How pandas nsmallest works in Python? Best example

How pandas nsmallest works in Python? Best example
“`html

When working with data in Python, especially with large datasets, we often need to find the smallest values in a column while keeping performance in check. The pandas.nsmallest() method is a fantastic tool for efficiently retrieving the smallest n elements from a column while maintaining high performance.

Understanding pandas.nsmallest()

The nsmallest() method in pandas is used to retrieve the n smallest values from a DataFrame or Series based on specified criteria. Compared to traditional sorting methods, it provides a more optimized way to get the smallest elements, making it ideal for large datasets.

Its syntax looks like this:

DataFrame.nsmallest(n, columns, keep='first')
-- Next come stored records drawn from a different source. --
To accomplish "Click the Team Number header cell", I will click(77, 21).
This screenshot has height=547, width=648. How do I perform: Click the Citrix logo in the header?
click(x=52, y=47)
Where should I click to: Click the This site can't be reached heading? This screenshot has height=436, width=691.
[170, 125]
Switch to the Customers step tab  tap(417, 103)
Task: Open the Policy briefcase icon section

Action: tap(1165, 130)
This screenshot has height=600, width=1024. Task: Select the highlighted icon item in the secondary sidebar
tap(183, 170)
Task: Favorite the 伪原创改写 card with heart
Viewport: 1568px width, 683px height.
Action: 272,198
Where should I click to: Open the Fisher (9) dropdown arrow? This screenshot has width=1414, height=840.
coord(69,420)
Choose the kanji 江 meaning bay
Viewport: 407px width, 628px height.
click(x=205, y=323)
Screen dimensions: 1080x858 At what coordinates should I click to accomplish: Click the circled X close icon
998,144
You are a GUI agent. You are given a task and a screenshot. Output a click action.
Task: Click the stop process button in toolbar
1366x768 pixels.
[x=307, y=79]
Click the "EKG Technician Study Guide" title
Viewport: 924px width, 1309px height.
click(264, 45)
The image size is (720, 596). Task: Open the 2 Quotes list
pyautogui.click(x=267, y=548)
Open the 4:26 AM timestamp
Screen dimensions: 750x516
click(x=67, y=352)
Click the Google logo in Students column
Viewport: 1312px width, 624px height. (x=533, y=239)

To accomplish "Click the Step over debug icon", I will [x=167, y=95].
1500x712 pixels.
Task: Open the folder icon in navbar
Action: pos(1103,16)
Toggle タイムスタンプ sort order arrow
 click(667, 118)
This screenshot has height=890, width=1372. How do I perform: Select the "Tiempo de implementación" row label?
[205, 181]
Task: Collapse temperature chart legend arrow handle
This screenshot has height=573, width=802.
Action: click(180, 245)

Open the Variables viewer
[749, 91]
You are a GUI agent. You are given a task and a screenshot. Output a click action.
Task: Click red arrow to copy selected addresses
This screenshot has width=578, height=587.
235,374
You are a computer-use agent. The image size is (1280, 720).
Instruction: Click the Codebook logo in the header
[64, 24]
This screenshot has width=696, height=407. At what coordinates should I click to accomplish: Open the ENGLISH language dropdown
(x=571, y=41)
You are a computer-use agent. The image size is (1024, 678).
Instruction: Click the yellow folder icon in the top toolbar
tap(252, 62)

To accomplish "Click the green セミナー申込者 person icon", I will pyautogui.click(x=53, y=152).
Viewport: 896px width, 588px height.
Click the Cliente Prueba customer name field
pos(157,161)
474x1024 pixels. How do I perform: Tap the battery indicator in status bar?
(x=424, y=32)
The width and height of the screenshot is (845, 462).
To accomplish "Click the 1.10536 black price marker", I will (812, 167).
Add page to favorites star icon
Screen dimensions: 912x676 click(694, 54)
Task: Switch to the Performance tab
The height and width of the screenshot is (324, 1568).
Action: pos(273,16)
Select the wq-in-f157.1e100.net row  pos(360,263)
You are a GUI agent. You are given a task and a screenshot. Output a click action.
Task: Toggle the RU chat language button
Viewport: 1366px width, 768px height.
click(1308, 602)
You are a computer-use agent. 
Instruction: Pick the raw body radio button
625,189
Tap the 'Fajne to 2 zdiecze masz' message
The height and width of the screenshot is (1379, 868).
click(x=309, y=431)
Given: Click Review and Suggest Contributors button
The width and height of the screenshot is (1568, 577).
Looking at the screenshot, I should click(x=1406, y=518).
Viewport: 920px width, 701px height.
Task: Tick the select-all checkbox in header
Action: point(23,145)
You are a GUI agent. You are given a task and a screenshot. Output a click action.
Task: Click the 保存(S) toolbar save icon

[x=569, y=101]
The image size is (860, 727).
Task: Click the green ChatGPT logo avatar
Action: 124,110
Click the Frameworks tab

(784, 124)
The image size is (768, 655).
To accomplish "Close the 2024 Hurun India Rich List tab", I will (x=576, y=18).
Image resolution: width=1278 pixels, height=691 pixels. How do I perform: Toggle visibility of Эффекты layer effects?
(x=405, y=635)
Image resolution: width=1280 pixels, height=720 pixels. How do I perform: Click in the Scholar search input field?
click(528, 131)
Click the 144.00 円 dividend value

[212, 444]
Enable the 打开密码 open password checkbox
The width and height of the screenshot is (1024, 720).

Here’s what each parameter does:

  • n: The number of smallest values you want to retrieve.
  • columns: The column based on which the ordering will happen.
  • keep: Determines how to handle duplicate values. It can take the following options:
    • 'first' (default): Keeps the first occurrence when duplicate values exist.
    • 'last': Keeps the last occurrence of duplicates.
    • 'all': Returns all duplicate values.

Best Example: Using pandas.nsmallest() in Python

Let’s consider a practical example where we have a dataset of products with prices, and we want to find the top 3 cheapest products.

import pandas as pd

# Creating a sample DataFrame
data = {
    'Product': ['Laptop', 'Phone', 'Tablet', 'Headphones', 'Smartwatch', 'Monitor'],
    'Price': [1200, 800, 400, 150, 250, 300]
}

df = pd.DataFrame(data)

# Finding the 3 cheapest products
smallest_prices = df.nsmallest(3, 'Price')

print(smallest_prices)

The output will look like this:

Product Price
Headphones 150
Smartwatch 250
Monitor 300

Why Use nsmallest() Instead of Sorting?

One might wonder what’s the advantage of using nsmallest() instead of simply sorting the DataFrame and taking the first n values. The major benefits include:

  1. Performance: Instead of sorting the entire DataFrame, nsmallest() performs an efficient partial sort, which is much faster when dealing with large datasets.
  2. Memory Efficiency: Sorting a full DataFrame requires more memory, which can be avoided with nsmallest(), especially in big data scenarios.

To illustrate this, sorting and slicing would look like this:

df.sort_values(by='Price').head(3)

While this works, it’s less efficient than using nsmallest() because sorting all values isn’t necessary.

Handling Duplicates with nsmallest()

If there are duplicate values in the DataFrame and they appear within the smallest n elements, you can choose how they should be handled.

data = {
    'Product': ['Laptop', 'Phone', 'Tablet', 'Headphones', 'Monitor', 'Monitor'],
    'Price': [1200, 800, 400, 150, 300, 300]
}

df = pd.DataFrame(data)

# Using keep='all' to keep all duplicates
smallest_prices = df.nsmallest(3, 'Price', keep='all')

print(smallest_prices)

Here, both instances of “Monitor” will be included since their prices are the same (300) and we set keep='all'.

Using nsmallest() with Multiple Columns

If two or more rows have the same value in the column being used for sorting, and we want to use additional columns to decide the order, we can pass multiple columns like this:

df.nsmallest(3, ['Price', 'Product'])

This will first sort by ‘Price’ and in case of ties, it will sort by ‘Product’ alphabetically.

Conclusion

The pandas.nsmallest() method is a highly efficient way to extract the smallest values from a DataFrame without the overhead of full sorting. It improves both performance and memory efficiency, making it essential for working with large datasets.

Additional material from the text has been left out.